Она воплотилась прямо так, как была: в изорванных лохмотьях платья, с дырищей от копья Маринки — хорошо хоть ни шрамов, ни ран на теле не осталось. Пашка почему-то не сильно удивился: наверное, устал удивляться в тот день. Просто молча обнял её — крепко-накрепко, так, что кости затрещали.
Никита удивлялся сильнее, бегал вокруг и причитал, словно не сам настоял на том, чтобы Женя немедленно воплощалась. Как оказалось, он всё же не до конца сам верил, что ей действительно удастся это почти невозможное — возвращение.
Как бы то ни было, сейчас её тело, собранное из миллиардов молекул, вело себя соответственно возрасту — может быть, за вычетом тех девяти-десяти месяцев, что она пробыла бесплотным духом.
С Маринкой вроде как тоже всё было в порядке — насколько Женя знала. Ей очень хотелось бы вновь наладить отношения с бывшей подругой, но пока что об этом оставалось только мечтать.
Слишком много всего мешало.
Всё хорошее, что было в прошлом, Женя уничтожила сама, когда уходила в мир старших, — и не хватило ни привязанности, ни любви, чтобы появилось что-то новое. Зато на почве ревности и зависти выросло слишком много плохого, чтобы Женя могла найти в себе силы как ни в чём не бывало встречаться и искать пути к чужому сердцу. Пусть даже понимала, что Маринка виновата не сильнее, чем она сама. Может быть, вообще не была виновата.
Телефон зазвонил, когда часы показывали без пяти шесть. Увидев имя вызывающего, Женя улыбнулась.
— Я уже подхожу, — сообщила она первой.
— А я тебя вижу, — в Пашкином голосе тоже слышалась улыбка. — Обернись.

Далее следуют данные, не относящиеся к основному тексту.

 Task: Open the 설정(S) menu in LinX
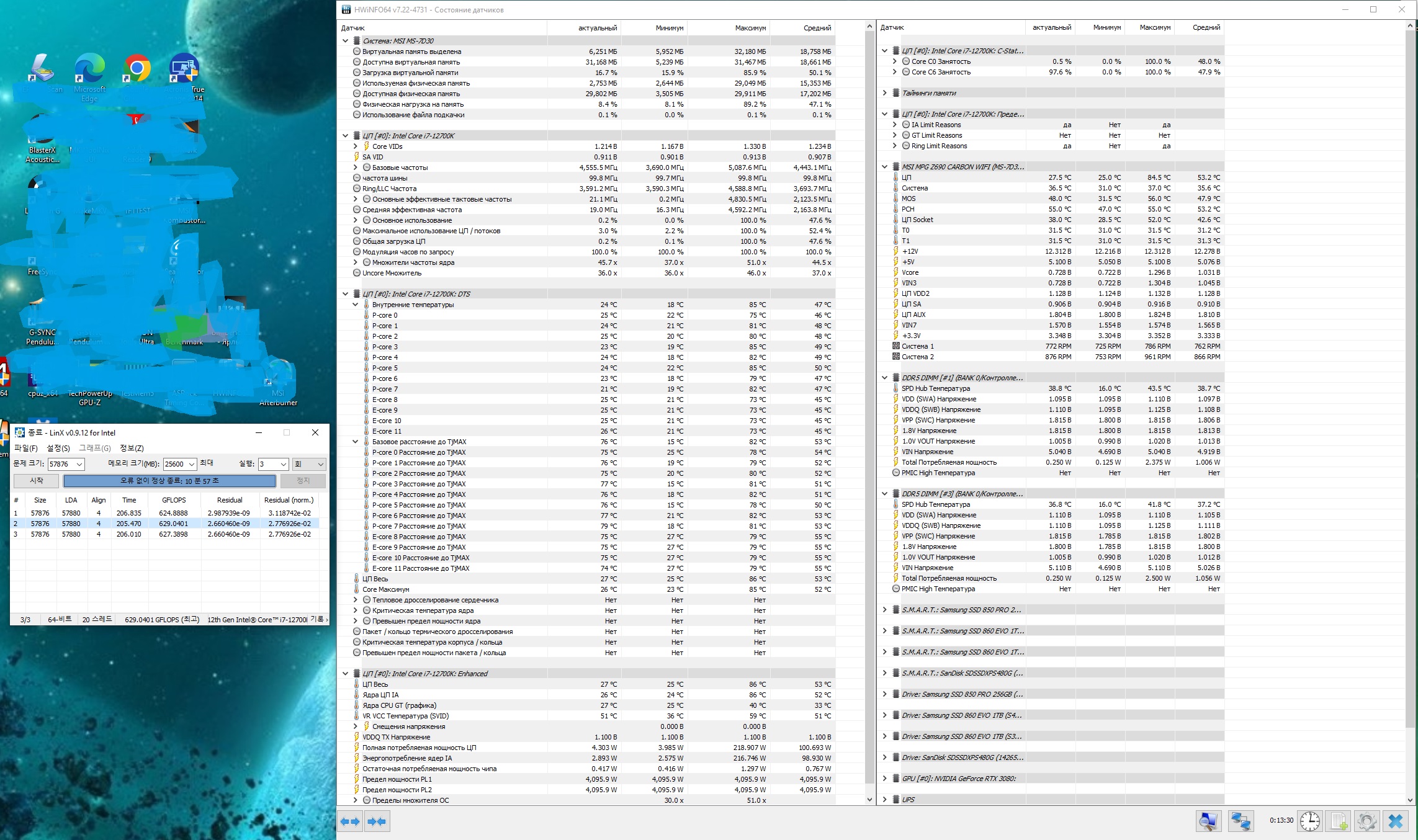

Она послушно обернулась. Пашка стоял с другой стороны шоссе, по которому двигался плотный — пятница, час пик — поток автомашин. Помахал рукой.
Даже отсюда Женя видела, что он улыбается.
— Переходи ко мне, — раздалось приглушённое в динамике телефона. — Ресторан на этой стороне.
Она подождала, когда светофор сменится на зелёный, и пошла по «зебре». Пашка встретил её на середине. Схватил в объятия, закружил, не отпуская, на весу, поцеловал. Женька смеялась, с удовольствием ощущая под пальцами гладкость напрягшихся мышц.
— Тебе не холодно? — спросила она, когда они оторвались друг от друга.
Он был в одной футболке, сильные руки открыты почти полностью. Как будто июль на дворе, а не начало сентября.
Пашка помотал головой.
— Даже жарко.
Люди обтекали их, бросая любопытные взгляды. Наконец светофор запищал, сигнализируя, что зелёный скоро сменится.
Взявшись за руки, они поспешили на другую сторону.
— Здравствуйте, — слегка смущённо проговорила Женя, увидев семью Пашки. И только сейчас вспомнила, что у неё в руках букет. — Ой, это тебе.
— Так это ты мне купила? — усмехнулся Пашка, принимая цветы. — А я думал, откуда они взялись.
— Дай я возьму, Павлуша, помнутся, — его бабушка тут же отобрала букет. — Спасибо тебе, Женечка, светлая ты девочка.
— Да я так... — засмущалась она.
С родными Пашки она всё ещё чувствовала себя немного странно. Особенно с отцом и бабушкой — она-то знала их с детства, но для них это выглядело так, словно Пашка лишь недавно представил её им. В качестве своей девушки.
— Ну что, идём, молодёжь? — скомандовал дядя Юра.
И они пошли. Дядя Юра с супругой впереди, на руках у той малыш, рядом бабушка, катившая коляску. И Женя с Пашкой сзади, как две чинных уточки.
Ресторан оказался милым уютным местечком с итальянской кухней. На улице ещё было светло, а внутри царил полумрак, и официанты сверкали белоснежными манишками, столики — накрахмаленными скатертями, а столовые приборы — ледяным серебром.
— Ну что, вам шампанского? — спросил отец Пашки, когда заказ был сделан. — Девушка будет?
— Женя, — негромко подсказал Пашка.
— Да, Женя. Я помню, что Женя! — это прозвучало так одновременно недовольно и смущённо, дядя Юра так испугался, что нечаянная реплика могла обидеть её, что Жене стало смешно.
— Девушка с удовольствием будет немного, — заулыбалась она.
Странно, дядя Юра смущался сильнее, чем она. Возможно, потому, что она-то знала Пашкиного отца с детства — это он считал её незнакомкой.